The subject under discussion is the perfect man from the viewpoint of Islam. A perfect man means an exemplary human being, who is superior and exalted, or any other interpretation that one can make. Like everything else, a human being may be perfect or imperfect, and sound or defective. A sound person, too, may be both sound and perfect or sound and imperfect.
To know a perfect or exemplary human being from the viewpoint of Islam is necessary for Muslims because it is like a model and example, by emulating which we can, if we wish, attains our human perfection under Islamic teachings. We should, therefore, know what a perfect man is, how he looks spiritually and intellectually, and what his peculiarities are, so that we may improve ourselves, our society and other individuals based on that model. But if we do not know what a perfect human being is in Islam, surely we cannot become a perfect Muslim, or even a relatively perfect human being.
From the viewpoint of Islam, there are two ways of knowing a perfect person: One way is to see how the Qur'an in the first place and tradition in the second place have defined a perfect man, even if it is meant to be a perfectly faithful and good Muslim. A perfect Muslim is a person who has attained perfection in Islam; a perfect believer is one who has attained perfection in his faith. Now we must see how the Quran and tradition have portrayed such a person and with what peculiarities. As it happens, we have many things to quote from both of these sources.

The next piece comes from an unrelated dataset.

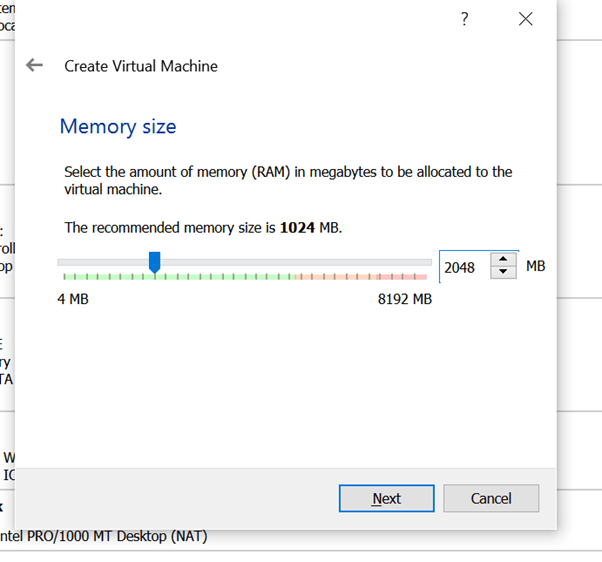Click the recommended 1024 MB value text
The width and height of the screenshot is (602, 562).
(297, 228)
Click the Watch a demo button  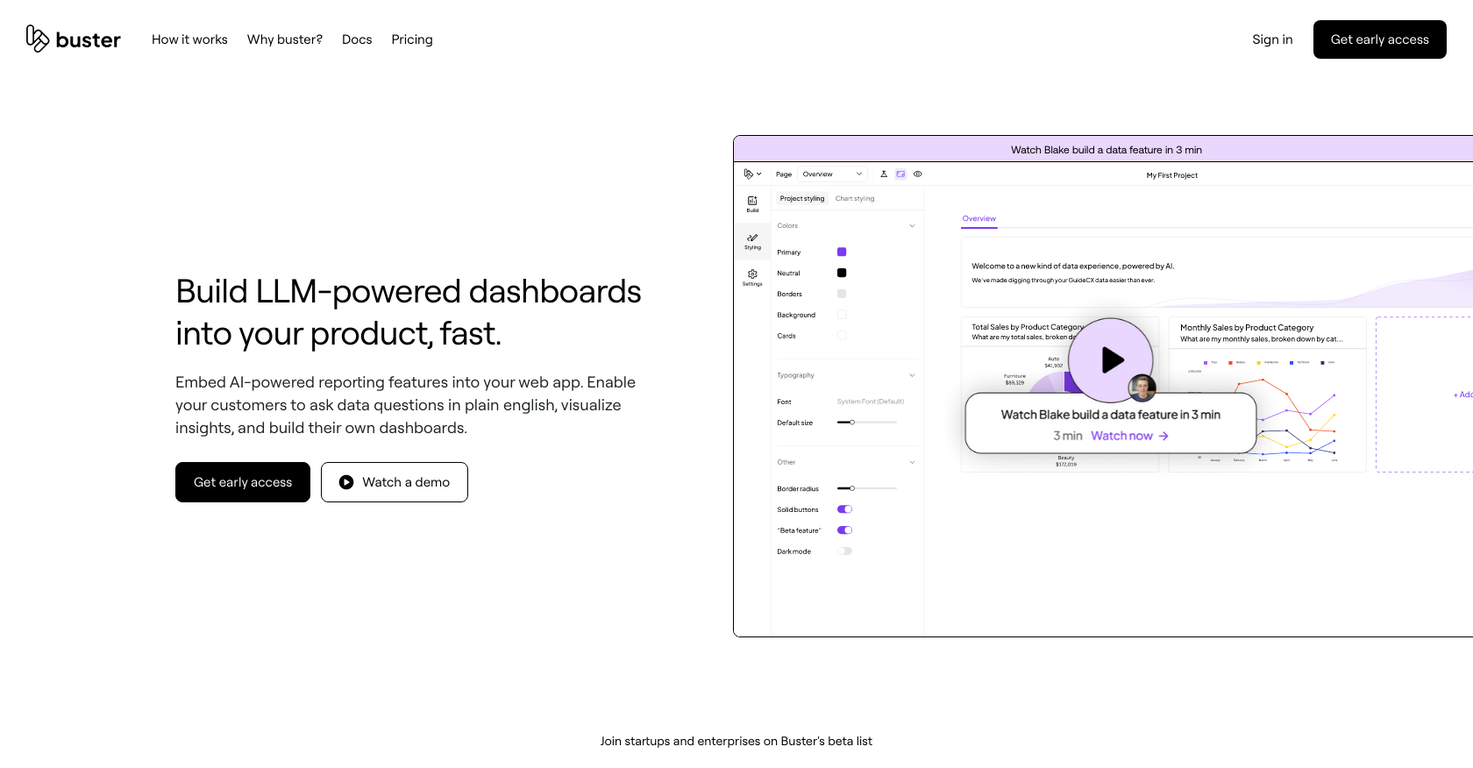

The second way is to regard real individuals who are built up on the model of the Qur'an and Islam, not an imaginary and idealistic being, but a real and objective personality who exists in various stages of perfection at its highest level or even at slightly lower stages.
The holy Prophet himself is an example of a perfect man in Islam. Imam Ali is another example. To know Ali (as) is to know a perfect man, and that means to know him thoroughly, and not only his name, lineage and apparent identity. We may know that Ali is the son of Abu Talib and the grandson of Abdul-Mottalib, and that his mother is Fatima, daughter of Assad-bin-Abdol-Ezi, and his wife is Fatima Zahra (as) and he is the father of Hassan and Hossain, and at what dates he was born and died, and what battles he fought etc. But this knowledge is only about his apparent identity, and not about him as a perfect man. Recognition of Ali means knowing his personality, rather than his person.

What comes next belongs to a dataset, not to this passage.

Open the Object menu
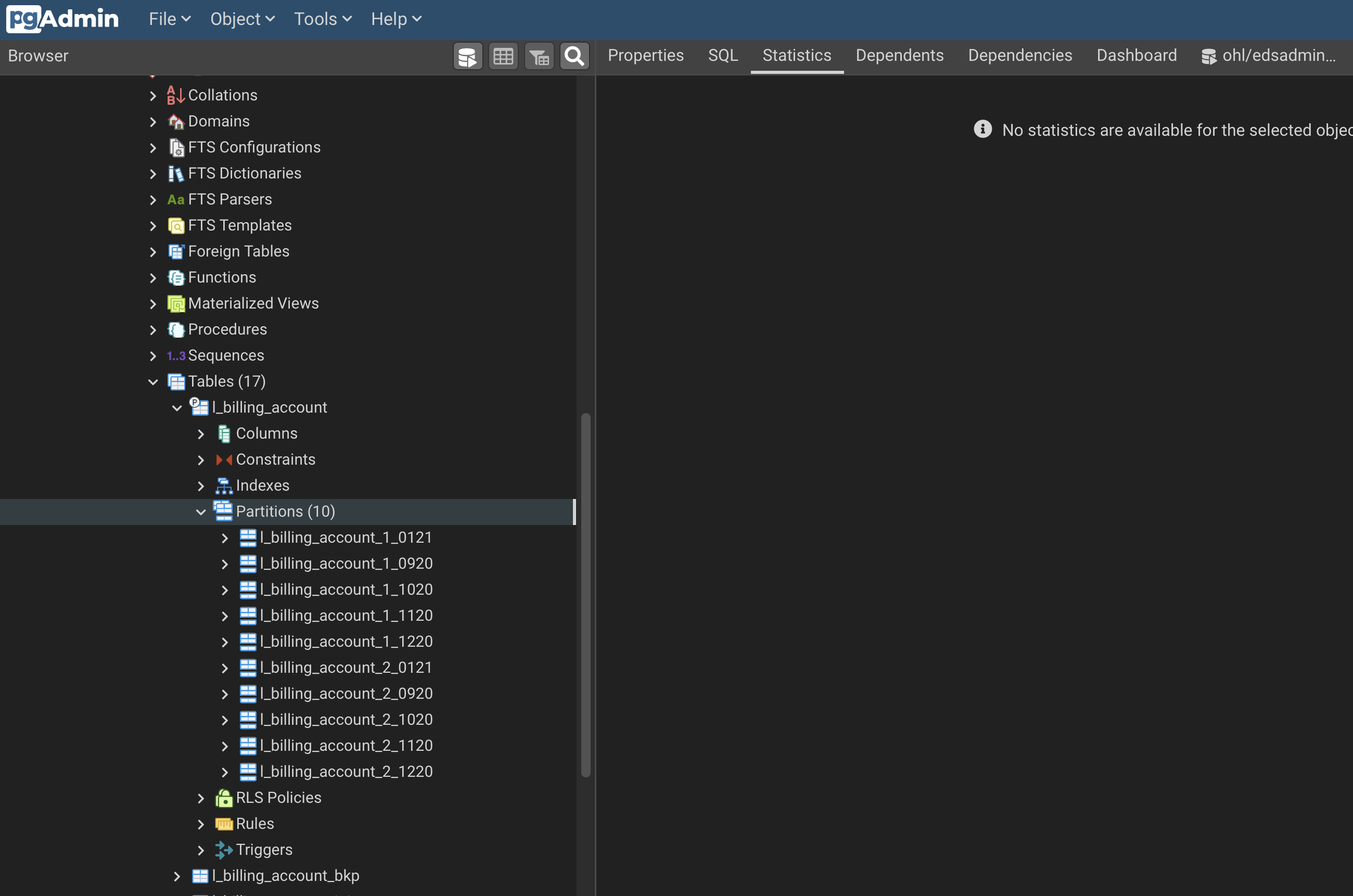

To the extent that we get acquainted with his whole personality, we will know him as a perfect man of Islam; and to the extent that we take him as a model and accept him in actuality and not literally as our leader and Imam, and follow and emulate him, we will then be a Shi'a follower of this perfect man.
A Shi'a means one who accompanies Ali, not only with words and sentiments, but with the act of following him in practice and act in philosophical and academic terms.

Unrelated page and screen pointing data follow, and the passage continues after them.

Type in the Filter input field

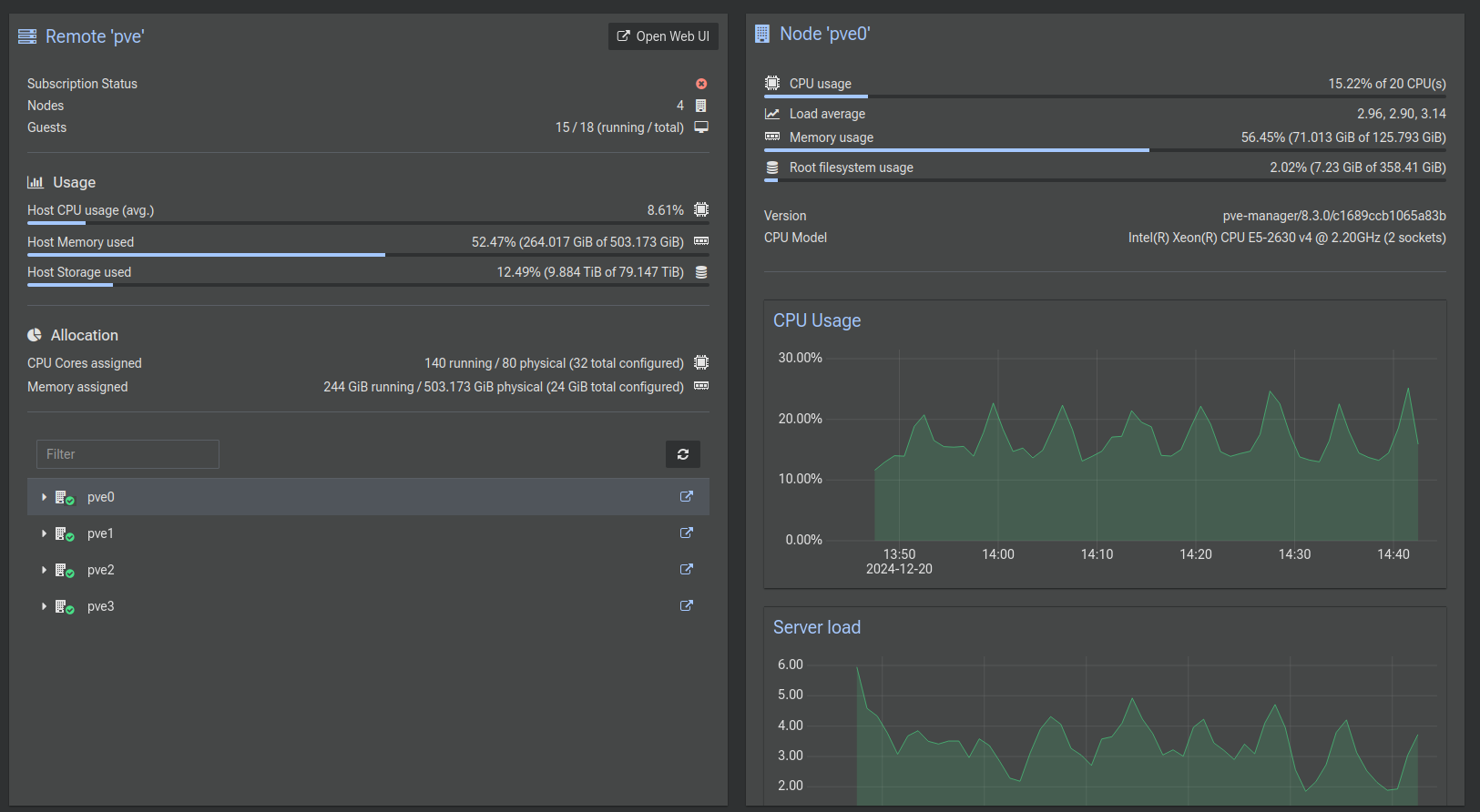128,454
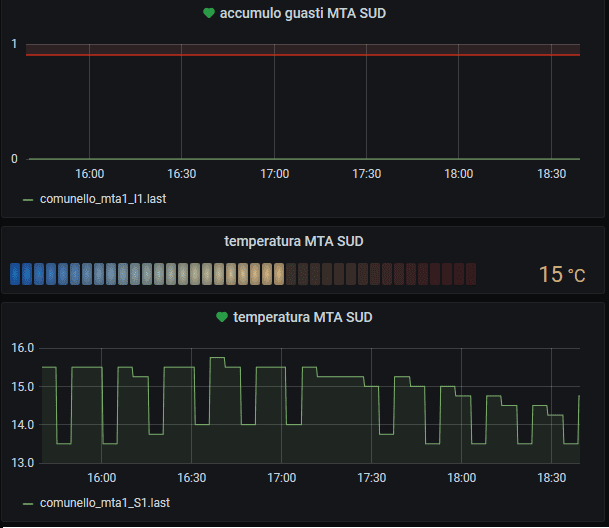The width and height of the screenshot is (609, 528).
Task: Open the temperatura MTA SUD graph panel title menu
Action: coord(302,317)
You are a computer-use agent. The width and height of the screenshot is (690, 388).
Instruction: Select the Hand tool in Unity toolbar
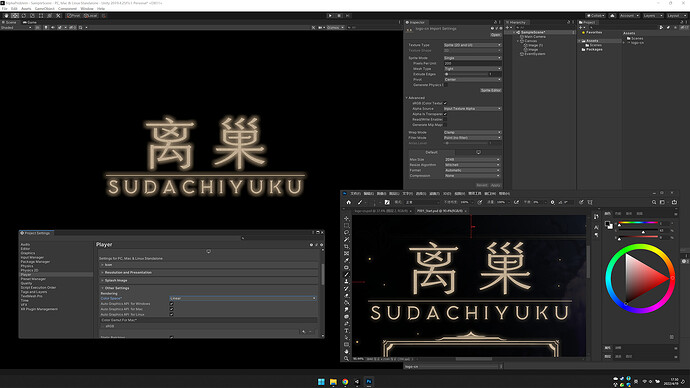tap(7, 15)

These two ways of recognition of a perfect man are not only theoretically useful, but we must also use this knowledge to follow the ways shown by Islam to become a true Muslim and make society truly Islamic. The way is thus shown and the result is explained.
But the question arises as to the meaning of 'Perfect'. Some things may seem obvious, but explicit things are sometimes harder to explain than difficult matters.
In Arabic the two words meaning 'Perfect' and 'complete' are close to each other but not exactly similar in meaning, and both of them have an antonym meaning 'defective'. The difference between the two words is as follows: The word 'complete' refers to something which is prepared according to a plan, like a house and a mosque, and if any part of it is unfinished, it is incomplete or defective. But something may be 'complete' and yet there may exist a higher degree of completion or many degrees higher than that, and that is called 'perfection'. 'Complete' is a horizontal progress to maximum development and 'perfect' is a vertical climb to the highest degree possible.